Here is my IIS config:
<hocon>
<![CDATA[
akka.loglevel = INFO
akka.log-config-on-start = off
akka.stdout-loglevel = INFO
akka.actor {
provider = "Akka.Cluster.ClusterActorRefProvider, Akka.Cluster"
deployment {
/Process {
router = round-robin-group
routees.paths = ["/user/Process"] # path of routee on each node
# nr-of-instances = 3 # max number of total routees
cluster {
enabled = on
allow-local-routees = off
use-role = Process
}
}
}
debug {
receive = on
autoreceive = on
lifecycle = on
event-stream = on
unhandled = on
}
}
akka.remote {
helios.tcp {
# transport-class = "Akka.Remote.Transport.Helios.HeliosTcpTransport, Akka.Remote"
# applied-adapters = []
# transport-protocol = tcp
port = 0
hostname = 172.16.1.8
}
log-remote-lifecyclo-events = DEBUG
}
akka.cluster {
seed-nodes = [
"akka.tcp://ClusterActorSystem#172.16.1.8:2551",
"akka.tcp://ClusterActorSystem#172.16.1.8:2552"
]
roles = [Send]
auto-down-unreachable-after = 10s
# how often should the node send out gossip information?
gossip-interval = 1s
# discard incoming gossip messages if not handled within this duration
gossip-time-to-live = 2s
}
# http://getakka.net/docs/persistence/at-least-once-delivery
akka.persistence.at-least-once-delivery.redeliver-interval = 300s
# akka.persistence.at-least-once-delivery.redelivery-burst-limit =
# akka.persistence.at-least-once-delivery.warn-after-number-of-unconfirmed-attempts =
akka.persistence.at-least-once-delivery.max-unconfirmed-messages = 1000000
akka.persistence.journal.plugin = "akka.persistence.journal.sql-server"
akka.persistence.journal.publish-plugin-commands = on
akka.persistence.journal.sql-server {
class = "Akka.Persistence.SqlServer.Journal.SqlServerJournal, Akka.Persistence.SqlServer"
plugin-dispatcher = "akka.actor.default-dispatcher"
table-name = EventJournal
schema-name = dbo
auto-initialize = on
connection-string-name = "HubAkkaPersistence"
refresh-interval = 1s
connection-timeout = 30s
timestamp-provider = "Akka.Persistence.Sql.Common.Journal.DefaultTimestampProvider, Akka.Persistence.Sql.Common"
metadata-table-name = Metadata
}
akka.persistence.snapshot-store.plugin = ""akka.persistence.snapshot-store.sql-server""
akka.persistence.snapshot-store.sql-server {
class = "Akka.Persistence.SqlServer.Snapshot.SqlServerSnapshotStore, Akka.Persistence.SqlServer"

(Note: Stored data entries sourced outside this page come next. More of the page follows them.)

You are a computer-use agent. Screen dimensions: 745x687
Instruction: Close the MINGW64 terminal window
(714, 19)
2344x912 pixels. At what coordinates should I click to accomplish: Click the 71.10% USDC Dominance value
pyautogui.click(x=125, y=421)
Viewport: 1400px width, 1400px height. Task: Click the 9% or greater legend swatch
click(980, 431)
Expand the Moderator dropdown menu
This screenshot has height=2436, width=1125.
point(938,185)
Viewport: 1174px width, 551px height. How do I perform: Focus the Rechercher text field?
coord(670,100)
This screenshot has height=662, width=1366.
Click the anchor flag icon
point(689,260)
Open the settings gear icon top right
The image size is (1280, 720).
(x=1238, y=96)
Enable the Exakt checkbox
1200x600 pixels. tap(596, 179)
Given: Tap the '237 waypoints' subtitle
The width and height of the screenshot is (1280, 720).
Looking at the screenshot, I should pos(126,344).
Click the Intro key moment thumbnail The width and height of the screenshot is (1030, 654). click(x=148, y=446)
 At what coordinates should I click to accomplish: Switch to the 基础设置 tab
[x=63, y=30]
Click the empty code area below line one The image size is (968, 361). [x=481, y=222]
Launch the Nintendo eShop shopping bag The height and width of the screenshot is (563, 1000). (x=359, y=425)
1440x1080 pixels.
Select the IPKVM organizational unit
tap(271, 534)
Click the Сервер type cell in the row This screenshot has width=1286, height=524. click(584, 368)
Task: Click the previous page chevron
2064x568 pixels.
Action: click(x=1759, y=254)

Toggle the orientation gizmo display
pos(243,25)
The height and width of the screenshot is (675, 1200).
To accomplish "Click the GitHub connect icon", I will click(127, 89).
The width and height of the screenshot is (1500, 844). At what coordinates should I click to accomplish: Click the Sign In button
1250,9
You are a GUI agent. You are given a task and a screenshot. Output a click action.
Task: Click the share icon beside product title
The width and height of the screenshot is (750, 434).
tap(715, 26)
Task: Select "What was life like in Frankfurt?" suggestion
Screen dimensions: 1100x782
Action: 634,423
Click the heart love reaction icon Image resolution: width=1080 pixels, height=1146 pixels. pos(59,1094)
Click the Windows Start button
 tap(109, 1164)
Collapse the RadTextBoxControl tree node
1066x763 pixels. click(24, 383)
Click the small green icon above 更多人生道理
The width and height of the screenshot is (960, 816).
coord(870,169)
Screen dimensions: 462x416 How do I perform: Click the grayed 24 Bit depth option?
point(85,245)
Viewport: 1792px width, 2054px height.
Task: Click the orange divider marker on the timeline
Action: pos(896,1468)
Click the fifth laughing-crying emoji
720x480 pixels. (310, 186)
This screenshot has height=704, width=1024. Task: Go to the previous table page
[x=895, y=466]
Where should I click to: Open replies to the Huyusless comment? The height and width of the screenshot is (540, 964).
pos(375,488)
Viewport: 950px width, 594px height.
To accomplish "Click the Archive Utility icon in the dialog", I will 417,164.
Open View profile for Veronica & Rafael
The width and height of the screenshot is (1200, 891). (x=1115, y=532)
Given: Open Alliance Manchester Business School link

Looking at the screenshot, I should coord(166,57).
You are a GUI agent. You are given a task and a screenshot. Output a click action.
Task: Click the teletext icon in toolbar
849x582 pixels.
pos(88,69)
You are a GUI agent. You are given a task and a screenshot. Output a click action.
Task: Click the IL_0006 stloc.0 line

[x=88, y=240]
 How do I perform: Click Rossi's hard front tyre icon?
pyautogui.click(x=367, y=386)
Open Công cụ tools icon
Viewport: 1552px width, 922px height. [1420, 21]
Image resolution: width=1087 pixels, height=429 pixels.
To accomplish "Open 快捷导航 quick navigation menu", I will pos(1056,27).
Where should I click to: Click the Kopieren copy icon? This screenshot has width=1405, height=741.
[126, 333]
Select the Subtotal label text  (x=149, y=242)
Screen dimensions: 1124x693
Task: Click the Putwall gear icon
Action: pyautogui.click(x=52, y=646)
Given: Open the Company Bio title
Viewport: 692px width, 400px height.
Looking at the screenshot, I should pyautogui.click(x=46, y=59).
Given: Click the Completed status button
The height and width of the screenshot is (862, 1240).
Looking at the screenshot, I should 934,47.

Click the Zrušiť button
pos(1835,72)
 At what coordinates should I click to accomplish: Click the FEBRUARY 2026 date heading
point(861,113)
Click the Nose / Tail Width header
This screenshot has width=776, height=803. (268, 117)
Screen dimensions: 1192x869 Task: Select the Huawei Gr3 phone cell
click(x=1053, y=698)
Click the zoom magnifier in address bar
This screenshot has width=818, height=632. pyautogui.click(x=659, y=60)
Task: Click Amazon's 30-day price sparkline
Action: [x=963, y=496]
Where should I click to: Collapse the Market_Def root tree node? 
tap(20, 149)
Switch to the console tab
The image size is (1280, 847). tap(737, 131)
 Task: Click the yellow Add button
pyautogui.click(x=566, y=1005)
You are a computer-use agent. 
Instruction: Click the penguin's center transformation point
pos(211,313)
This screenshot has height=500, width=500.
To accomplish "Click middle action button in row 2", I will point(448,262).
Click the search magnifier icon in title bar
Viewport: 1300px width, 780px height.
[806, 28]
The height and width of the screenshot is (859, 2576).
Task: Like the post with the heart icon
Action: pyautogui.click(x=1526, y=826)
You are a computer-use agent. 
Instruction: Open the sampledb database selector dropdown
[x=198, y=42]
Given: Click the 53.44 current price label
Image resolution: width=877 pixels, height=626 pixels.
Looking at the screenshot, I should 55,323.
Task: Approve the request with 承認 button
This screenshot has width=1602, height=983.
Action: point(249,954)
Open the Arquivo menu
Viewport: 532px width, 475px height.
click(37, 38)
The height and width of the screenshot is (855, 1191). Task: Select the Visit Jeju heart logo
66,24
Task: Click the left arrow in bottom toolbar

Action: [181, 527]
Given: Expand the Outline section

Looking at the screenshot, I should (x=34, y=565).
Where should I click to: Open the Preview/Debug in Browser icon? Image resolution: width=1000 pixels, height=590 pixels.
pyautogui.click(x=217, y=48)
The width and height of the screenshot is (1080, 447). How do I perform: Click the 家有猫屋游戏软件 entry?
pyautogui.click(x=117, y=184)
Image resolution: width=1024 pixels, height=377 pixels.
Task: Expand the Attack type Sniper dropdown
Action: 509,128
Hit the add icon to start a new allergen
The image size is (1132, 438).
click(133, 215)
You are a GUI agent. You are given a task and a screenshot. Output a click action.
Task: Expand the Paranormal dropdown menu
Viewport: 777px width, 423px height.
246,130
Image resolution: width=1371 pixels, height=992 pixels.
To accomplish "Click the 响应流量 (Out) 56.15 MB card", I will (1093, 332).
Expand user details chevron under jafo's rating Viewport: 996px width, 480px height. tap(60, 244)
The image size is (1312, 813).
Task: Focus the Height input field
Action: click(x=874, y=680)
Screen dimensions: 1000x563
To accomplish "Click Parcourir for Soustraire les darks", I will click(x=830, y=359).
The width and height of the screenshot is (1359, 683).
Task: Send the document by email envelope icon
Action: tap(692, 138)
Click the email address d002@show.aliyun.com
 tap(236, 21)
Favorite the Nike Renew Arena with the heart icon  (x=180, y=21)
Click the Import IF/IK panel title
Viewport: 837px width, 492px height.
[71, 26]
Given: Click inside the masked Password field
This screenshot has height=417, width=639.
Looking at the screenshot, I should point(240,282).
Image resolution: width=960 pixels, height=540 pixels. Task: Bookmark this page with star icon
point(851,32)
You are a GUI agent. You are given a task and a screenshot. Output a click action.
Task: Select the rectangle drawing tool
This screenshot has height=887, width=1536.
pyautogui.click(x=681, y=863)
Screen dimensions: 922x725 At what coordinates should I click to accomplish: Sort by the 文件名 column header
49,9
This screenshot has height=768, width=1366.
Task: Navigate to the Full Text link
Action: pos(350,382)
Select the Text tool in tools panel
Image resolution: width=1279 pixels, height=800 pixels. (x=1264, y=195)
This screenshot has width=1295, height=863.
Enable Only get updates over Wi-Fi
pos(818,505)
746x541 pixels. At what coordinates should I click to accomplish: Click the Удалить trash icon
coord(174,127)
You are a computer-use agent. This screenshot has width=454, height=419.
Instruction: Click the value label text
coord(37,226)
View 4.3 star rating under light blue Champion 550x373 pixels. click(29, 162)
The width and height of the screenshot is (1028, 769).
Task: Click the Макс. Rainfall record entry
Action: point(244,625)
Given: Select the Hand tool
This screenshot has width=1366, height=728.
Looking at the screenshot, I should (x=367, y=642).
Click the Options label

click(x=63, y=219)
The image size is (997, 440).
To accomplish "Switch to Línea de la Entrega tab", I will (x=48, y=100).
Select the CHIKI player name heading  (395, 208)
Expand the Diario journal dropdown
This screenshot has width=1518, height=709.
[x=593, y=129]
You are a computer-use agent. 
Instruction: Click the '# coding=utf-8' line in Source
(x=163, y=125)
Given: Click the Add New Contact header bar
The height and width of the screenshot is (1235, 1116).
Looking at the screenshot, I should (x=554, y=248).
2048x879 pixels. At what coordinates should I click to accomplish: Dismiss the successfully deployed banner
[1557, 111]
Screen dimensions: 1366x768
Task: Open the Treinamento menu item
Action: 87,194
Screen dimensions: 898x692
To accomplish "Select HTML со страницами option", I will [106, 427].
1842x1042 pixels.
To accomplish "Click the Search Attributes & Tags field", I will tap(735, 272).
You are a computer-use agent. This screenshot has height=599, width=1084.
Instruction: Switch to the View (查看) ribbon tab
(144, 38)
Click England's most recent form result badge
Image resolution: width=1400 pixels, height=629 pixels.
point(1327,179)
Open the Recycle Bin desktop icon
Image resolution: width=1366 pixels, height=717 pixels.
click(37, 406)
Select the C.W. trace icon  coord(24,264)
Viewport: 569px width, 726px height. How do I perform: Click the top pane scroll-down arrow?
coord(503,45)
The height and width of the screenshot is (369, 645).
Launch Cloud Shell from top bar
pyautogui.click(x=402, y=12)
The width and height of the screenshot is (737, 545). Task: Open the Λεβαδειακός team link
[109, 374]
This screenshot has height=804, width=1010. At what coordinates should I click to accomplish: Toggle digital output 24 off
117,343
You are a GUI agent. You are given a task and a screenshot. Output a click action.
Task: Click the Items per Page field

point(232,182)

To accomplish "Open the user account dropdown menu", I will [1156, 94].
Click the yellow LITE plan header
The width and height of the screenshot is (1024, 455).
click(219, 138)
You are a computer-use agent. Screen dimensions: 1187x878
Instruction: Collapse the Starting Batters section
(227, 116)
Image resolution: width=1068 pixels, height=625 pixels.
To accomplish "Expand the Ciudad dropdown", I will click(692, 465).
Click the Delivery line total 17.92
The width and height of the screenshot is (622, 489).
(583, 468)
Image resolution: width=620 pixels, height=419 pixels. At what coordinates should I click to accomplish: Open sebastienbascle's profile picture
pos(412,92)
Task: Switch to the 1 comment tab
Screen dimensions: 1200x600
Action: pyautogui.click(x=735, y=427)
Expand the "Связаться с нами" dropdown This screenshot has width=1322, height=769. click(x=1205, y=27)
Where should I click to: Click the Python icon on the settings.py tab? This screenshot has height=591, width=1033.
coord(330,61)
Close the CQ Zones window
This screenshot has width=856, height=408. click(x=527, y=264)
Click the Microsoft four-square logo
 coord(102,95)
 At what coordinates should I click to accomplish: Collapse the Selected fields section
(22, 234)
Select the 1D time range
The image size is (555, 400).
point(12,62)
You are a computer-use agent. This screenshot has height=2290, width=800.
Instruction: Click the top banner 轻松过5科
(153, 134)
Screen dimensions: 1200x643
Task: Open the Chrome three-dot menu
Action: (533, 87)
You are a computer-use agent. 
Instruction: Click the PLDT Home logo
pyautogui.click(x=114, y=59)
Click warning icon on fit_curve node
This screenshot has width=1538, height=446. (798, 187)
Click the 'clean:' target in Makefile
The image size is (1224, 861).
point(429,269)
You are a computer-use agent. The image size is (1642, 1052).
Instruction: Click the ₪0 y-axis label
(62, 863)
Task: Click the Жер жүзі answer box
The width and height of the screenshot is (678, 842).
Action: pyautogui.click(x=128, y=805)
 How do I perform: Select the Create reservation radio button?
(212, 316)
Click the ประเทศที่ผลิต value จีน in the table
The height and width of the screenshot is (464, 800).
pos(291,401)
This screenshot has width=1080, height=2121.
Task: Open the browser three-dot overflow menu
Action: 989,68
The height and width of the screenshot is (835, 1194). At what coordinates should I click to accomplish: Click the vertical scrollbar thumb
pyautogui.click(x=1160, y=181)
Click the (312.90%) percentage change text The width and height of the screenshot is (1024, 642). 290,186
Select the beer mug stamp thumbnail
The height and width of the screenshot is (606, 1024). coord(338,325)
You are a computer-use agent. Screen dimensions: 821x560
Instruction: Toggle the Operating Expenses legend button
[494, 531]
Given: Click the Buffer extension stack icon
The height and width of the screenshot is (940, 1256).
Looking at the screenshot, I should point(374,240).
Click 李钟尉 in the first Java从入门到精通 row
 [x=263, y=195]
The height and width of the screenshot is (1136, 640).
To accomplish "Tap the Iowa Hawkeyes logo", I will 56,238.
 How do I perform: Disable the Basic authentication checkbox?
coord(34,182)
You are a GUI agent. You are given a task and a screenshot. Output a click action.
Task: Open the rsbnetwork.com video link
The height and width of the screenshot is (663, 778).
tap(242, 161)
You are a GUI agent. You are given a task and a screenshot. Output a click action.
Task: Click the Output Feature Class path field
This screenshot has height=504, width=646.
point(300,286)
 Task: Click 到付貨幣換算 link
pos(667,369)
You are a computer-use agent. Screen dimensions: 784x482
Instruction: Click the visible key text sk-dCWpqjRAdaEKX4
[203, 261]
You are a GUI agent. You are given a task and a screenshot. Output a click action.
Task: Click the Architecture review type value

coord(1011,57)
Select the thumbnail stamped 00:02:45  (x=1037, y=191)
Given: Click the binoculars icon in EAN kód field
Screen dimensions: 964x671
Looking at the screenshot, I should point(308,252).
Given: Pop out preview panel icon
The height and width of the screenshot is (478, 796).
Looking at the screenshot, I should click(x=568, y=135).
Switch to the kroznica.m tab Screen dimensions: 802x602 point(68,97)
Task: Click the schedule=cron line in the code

plugin-dispatcher = ""akka.actor.default-dispatcher""
connection-string-name = "HubAkkaPersistence"
schema-name = dbo
table-name = SnapshotStore
auto-initialize = on
}
]]>
</hocon>
inside the global.asax we create a new router to the cluster:
ClusterActorSystem = ActorSystem.Create("ClusterActorSystem");
var backendRouter =
ClusterActorSystem.ActorOf(
Props.Empty.WithRouter(FromConfig.Instance), "Process");
Send = SistemiHubClusterActorSystem.ActorOf(
Props.Create(() => new Common.Actors.Send(backendRouter)),
"Send");
and here is our backend config:
<hocon><![CDATA[
akka.loglevel = INFO
akka.log-config-on-start = on
akka.stdout-loglevel = INFO
akka.actor {
provider = "Akka.Cluster.ClusterActorRefProvider, Akka.Cluster"
debug {
receive = on
autoreceive = on
lifecycle = on
event-stream = on
unhandled = on
}
}
akka.remote {
helios.tcp {
# transport-class = "Akka.Remote.Transport.Helios.HeliosTcpTransport, Akka.Remote"
# applied-adapters = []
# transport-protocol = tcp
#
# seed-node ports 2551 and 2552
# non-seed-node port 0
port = 2551
hostname = 172.16.1.8
}
log-remote-lifecyclo-events = INFO
}
akka.cluster {
seed-nodes = [
"akka.tcp://ClusterActorSystem#172.16.1.8:2551",
"akka.tcp://ClusterActorSystem#172.16.1.8:2552"
]
roles = [Process]
auto-down-unreachable-after = 10s
}
]]></hocon>
The issue in present using Akka 1.1 and Akka 1.2
UPDATE
I have found that the issue is related to our LoadBalancer (NetScaler) if I call each IIS directly is working fine. If called by the balancer I face the reported issue; the balancer is trasparent (it only add some headers to the request). What can I check to solve this issue?
Finally I found the problem, we are using akka.persistence that requires a specific value declination for the PersistenceId for each IIS.